When I went to Heythrop I spent most of my time in the Theology Library in the "stacks" reading old editions of Martinucci and Le Vavasseur, diocesan and religious liturgical books, old collections of letters, some Latin literature. I never went into the JCR. I had almost nothing in common with my fellow Divinity students, all of whom were seminarians. I was the baby, by at least eight years. I was the only traditionalist. I went to the college Mass only once. As such I took to solitude and the books like a duck to ducks. In addition, I was living at home with my belligerent, unpredictable and volatile sister. Two hours on the train there, two hours back. I seldom worked at home because I had no privacy, or peace and quiet. At college I was too distracted by my liturgical interests to focus much on the work, much of which I found tedious. The combination of stress, adjusting to the rigours of academic study, new people, the travel, my sense of having no rest at all (I was working part-time at Morrisons, again at the insistence of my mother), the domestic situation, the unfinished essays piling up, &c eventually led to some sort of mental breakdown. I ended up at a crisis unit at Queen Mary's Hospital. I was discharged after spending the night there and referred to an outpatient clinic for treatment for "undifferentiated psychosis." I dropped out of Heythrop, needless to say without telling anyone, and kept up the pretence of going for as long as I could. In those days I was still comfortably well off and could spend days in London and elsewhere without hurting my bank balance (I had a black card in those days too).
Another reason "AnthonyMunday" is barred from commenting here.
Now that I am a drain on society, being both unemployed and in debt, I had been giving very serious thought to going back to Heythrop to actually finish my degree. And I would have this time. I would have moved into halls of residence in order to extricate myself from my toxic family (my sister, who hasn't changed, is moving back with us), and knuckled down. But I read the sad news two days ago that the college will be closing in its current form as a constituent member of the University of London in 2018 and, as such, won't be accepting new students. I was grieved at this ill turn more for the college, which last year celebrated its fourth centenary, than for myself. But for myself, I have nowhere to go. I am at this moment trying to have the debt for my tuition fees waived, or in some way reduced, as I did in fact leave the university for health reasons.
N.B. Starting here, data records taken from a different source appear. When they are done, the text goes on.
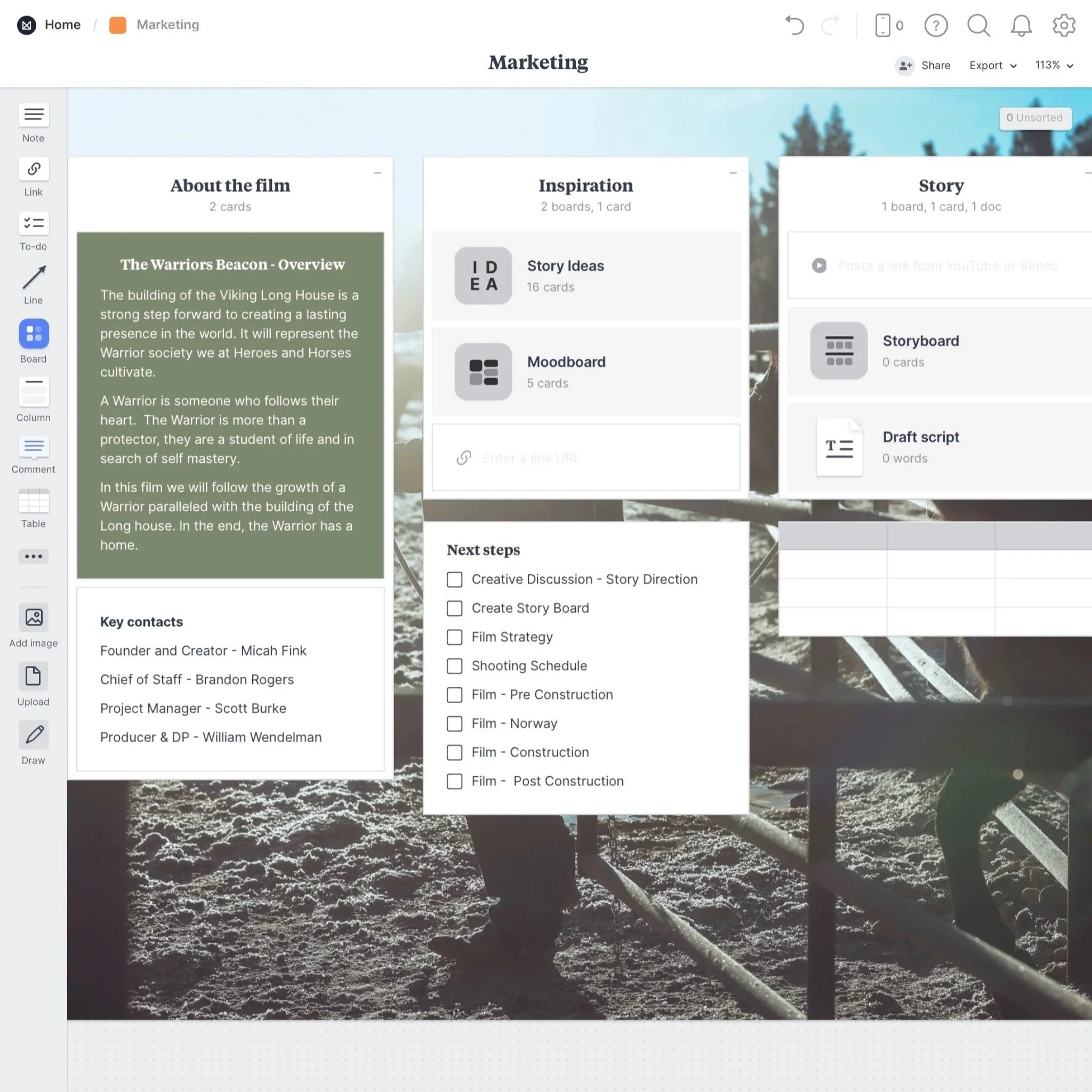Select the Note tool in the sidebar
This screenshot has width=1092, height=1092.
34,115
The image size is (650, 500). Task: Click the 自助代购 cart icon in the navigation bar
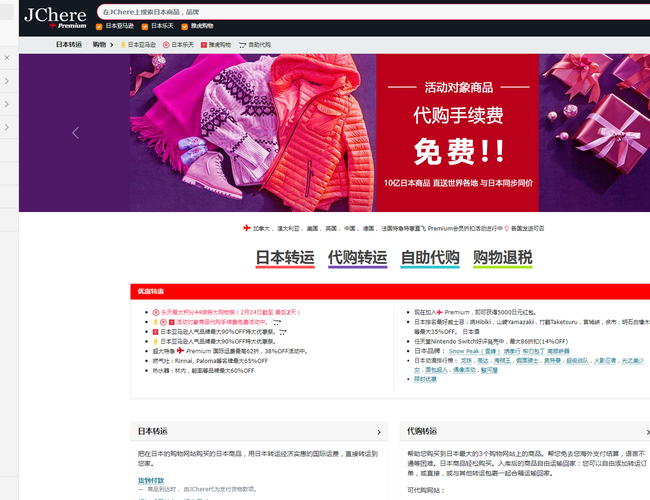point(241,45)
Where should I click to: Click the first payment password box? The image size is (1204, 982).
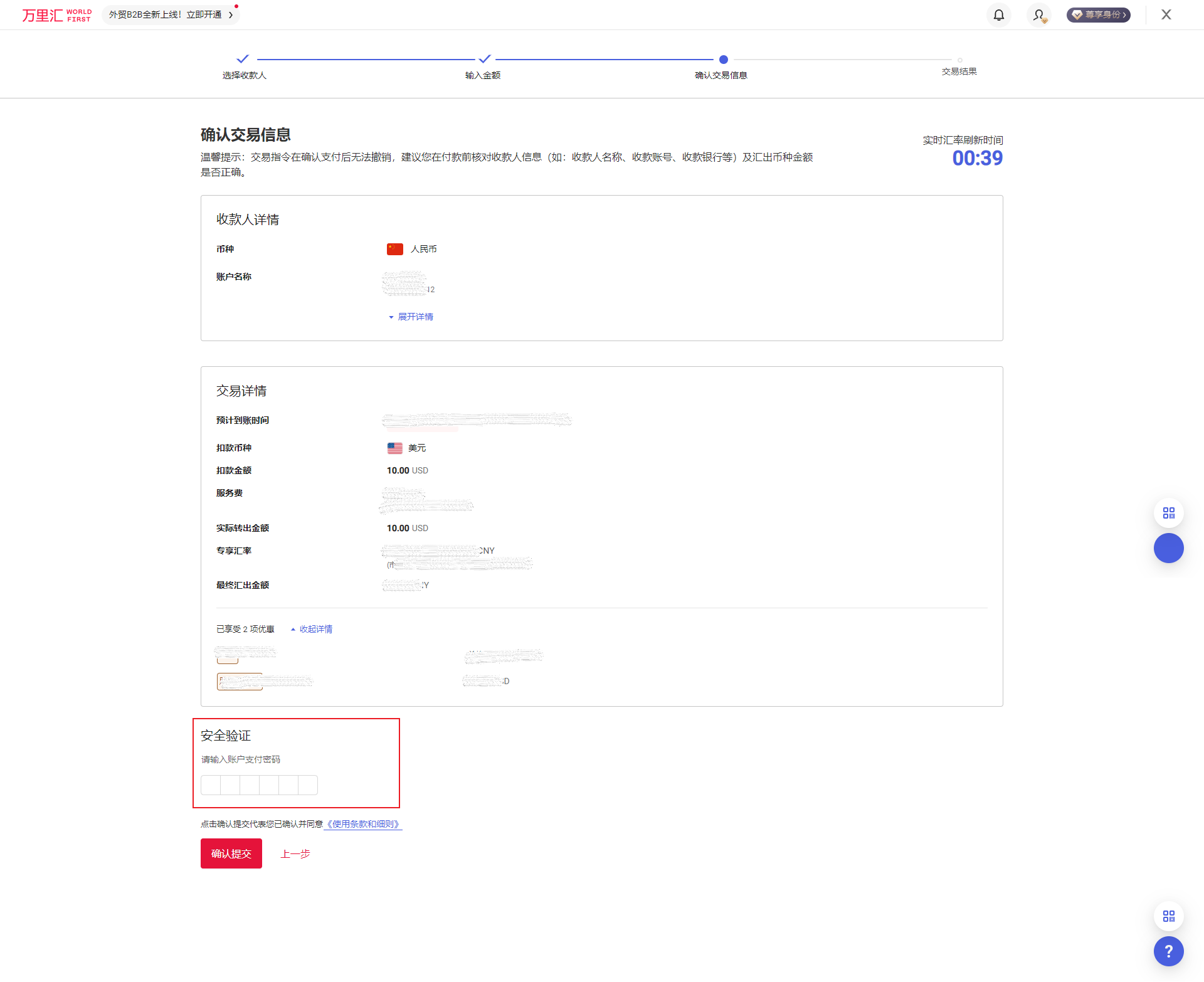[210, 784]
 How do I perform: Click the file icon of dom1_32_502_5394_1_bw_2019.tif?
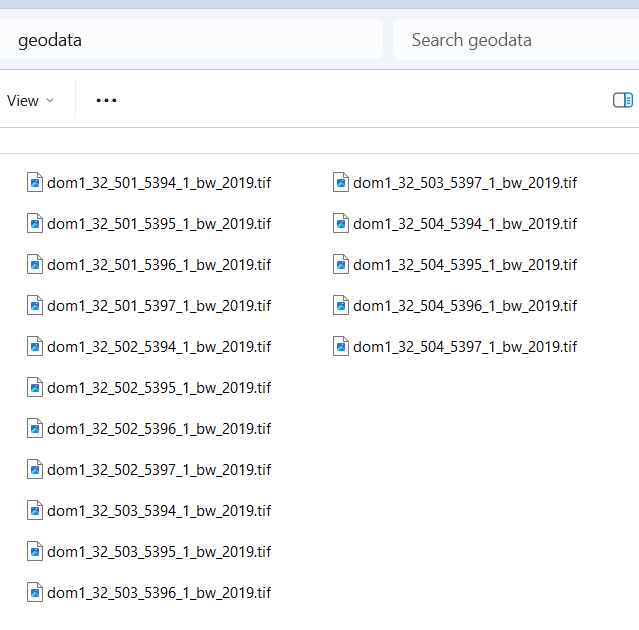[x=35, y=346]
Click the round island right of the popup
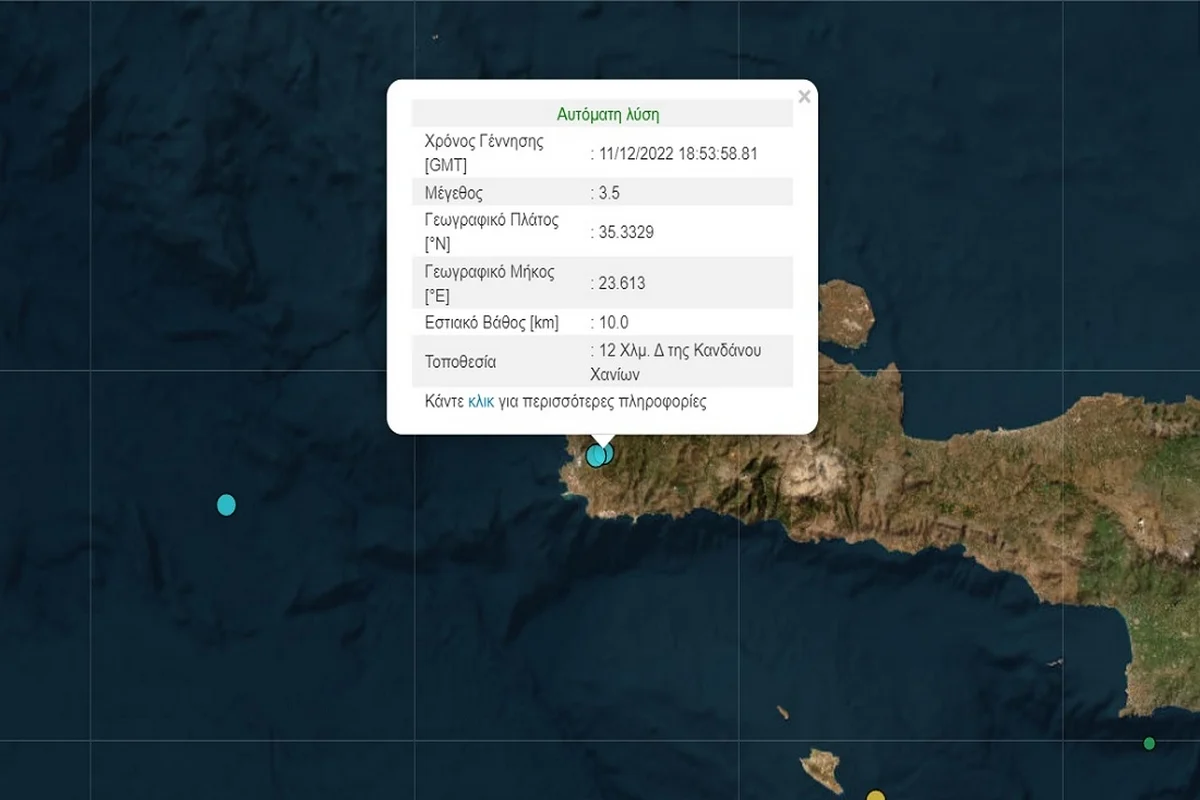1200x800 pixels. [845, 314]
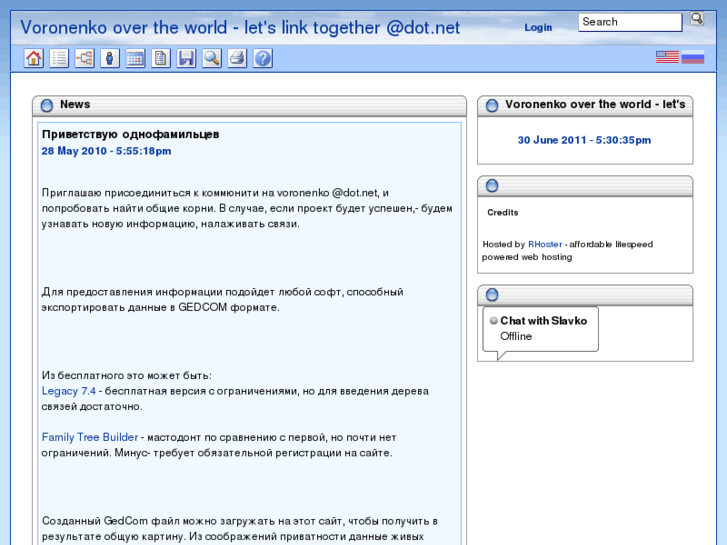
Task: Open the Charts tree diagram icon
Action: (x=85, y=59)
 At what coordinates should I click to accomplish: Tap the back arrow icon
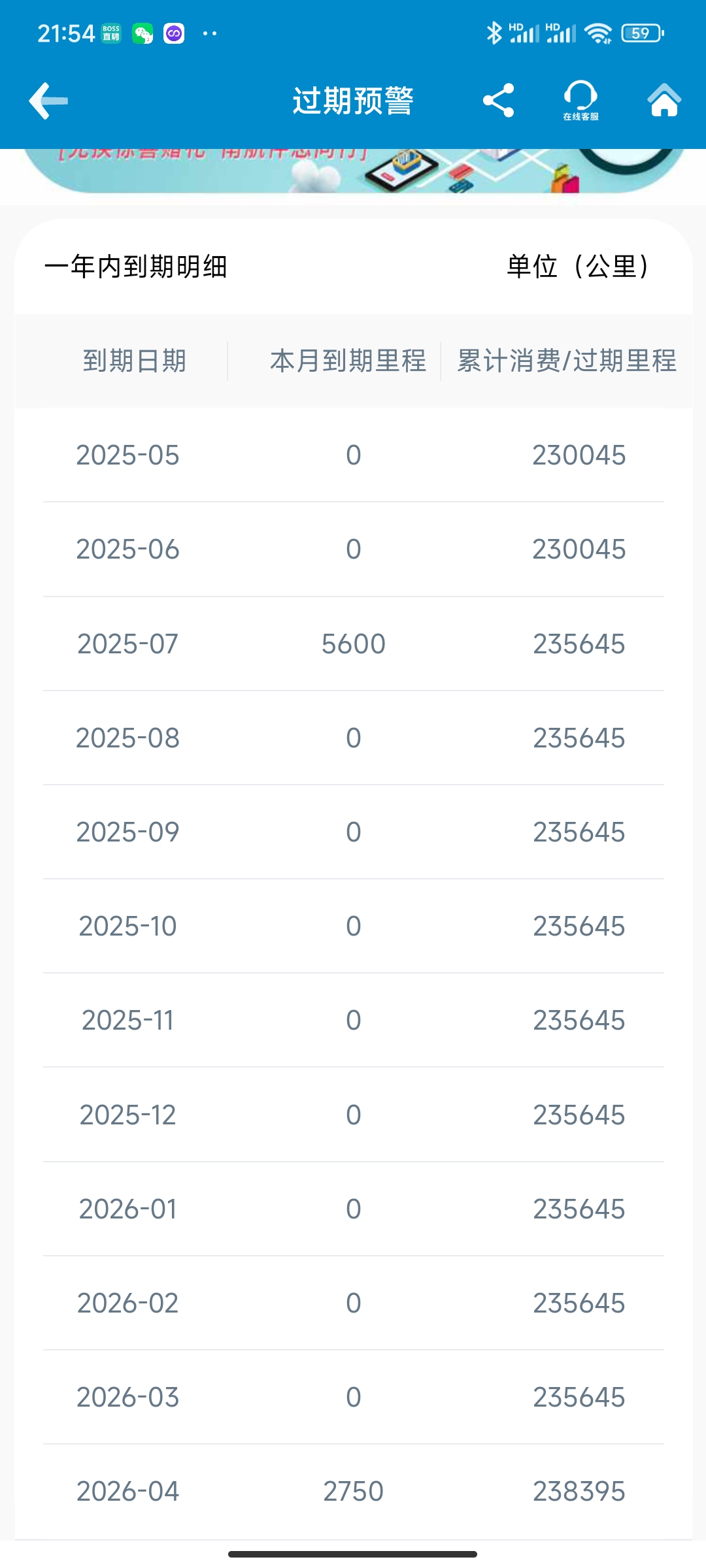click(48, 101)
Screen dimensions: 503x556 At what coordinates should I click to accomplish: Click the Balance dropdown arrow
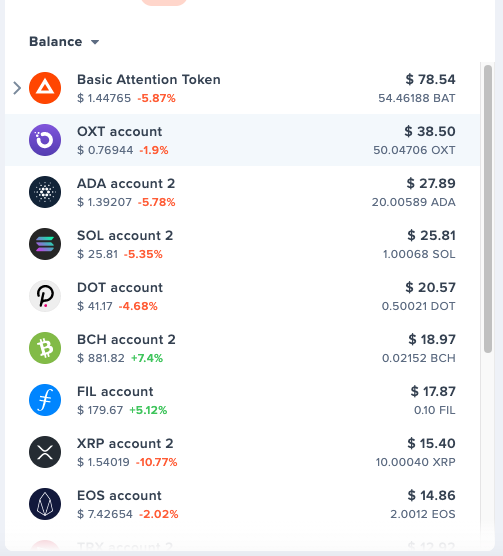point(95,42)
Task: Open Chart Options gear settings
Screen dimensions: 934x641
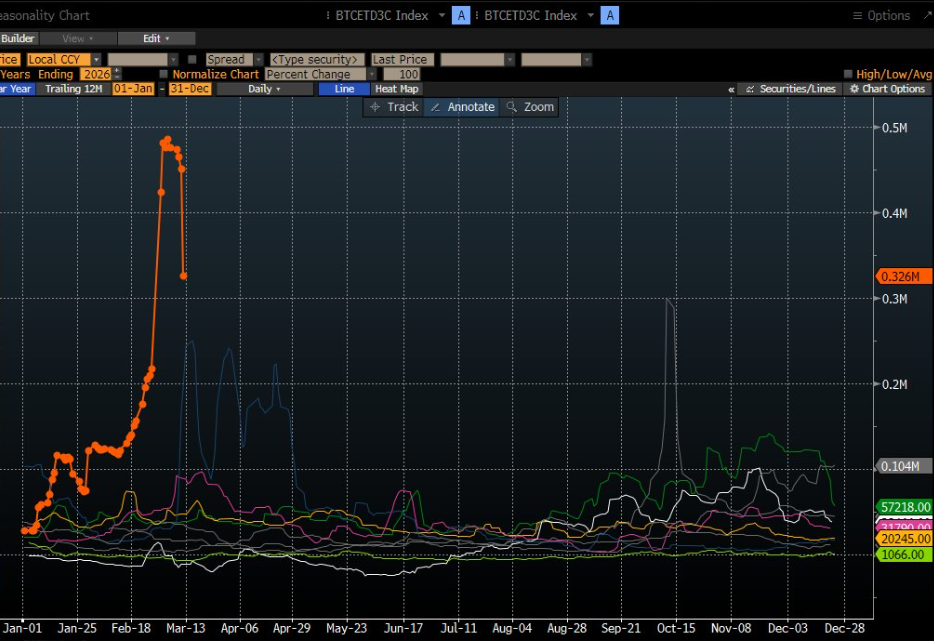Action: [887, 89]
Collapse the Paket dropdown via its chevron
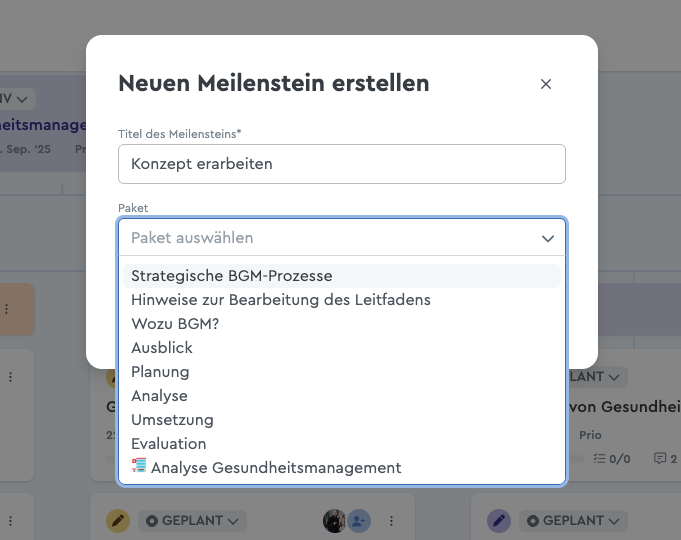Screen dimensions: 681x540 pyautogui.click(x=547, y=239)
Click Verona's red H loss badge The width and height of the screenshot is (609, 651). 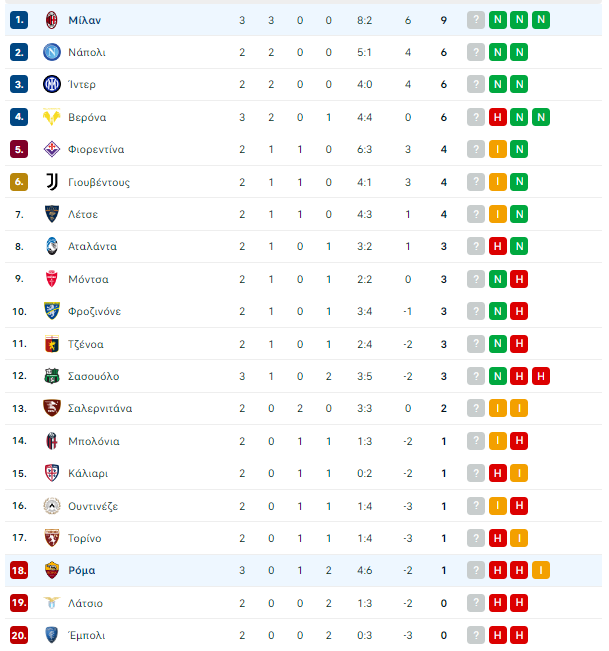point(497,117)
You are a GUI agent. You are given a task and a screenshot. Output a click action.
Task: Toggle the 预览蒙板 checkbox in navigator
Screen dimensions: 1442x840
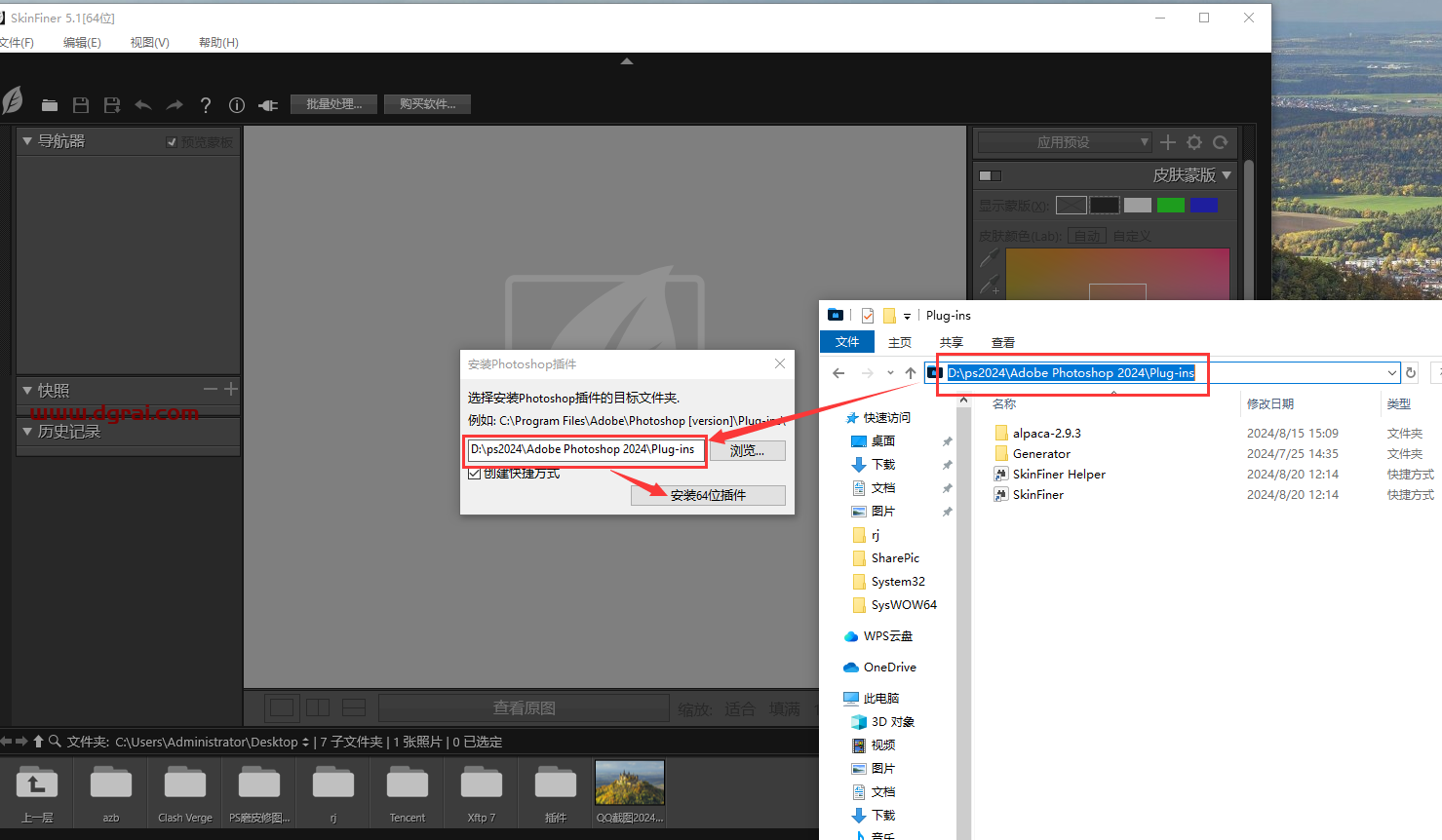173,142
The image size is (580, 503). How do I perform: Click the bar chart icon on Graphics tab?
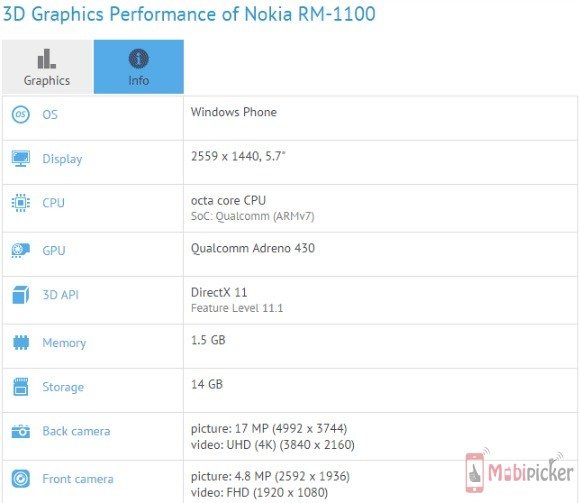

Otherwise I am ineligible for student finance. Postgraduate degrees cost over £6,000 which I can scarcely afford even if I were not already in debt. And I am beginning to feel tired with rejected applications for menial jobs that I don't even want.
Above all, I need to get out. I need to get out of this prison without bars. But the only way I can do that seems to be by returning to education of some sort. A friend of mine found a MA in Christian Liturgy that I could do. Otherwise there are undergraduate degrees in Theology, if I can only get the money to fund them, at places like King's College London. I need to get out. Life for me at this time is nothing short of a living hell.
So I desperately implore readers for their prayers for me at this time. Pray for me that I can get out and move on.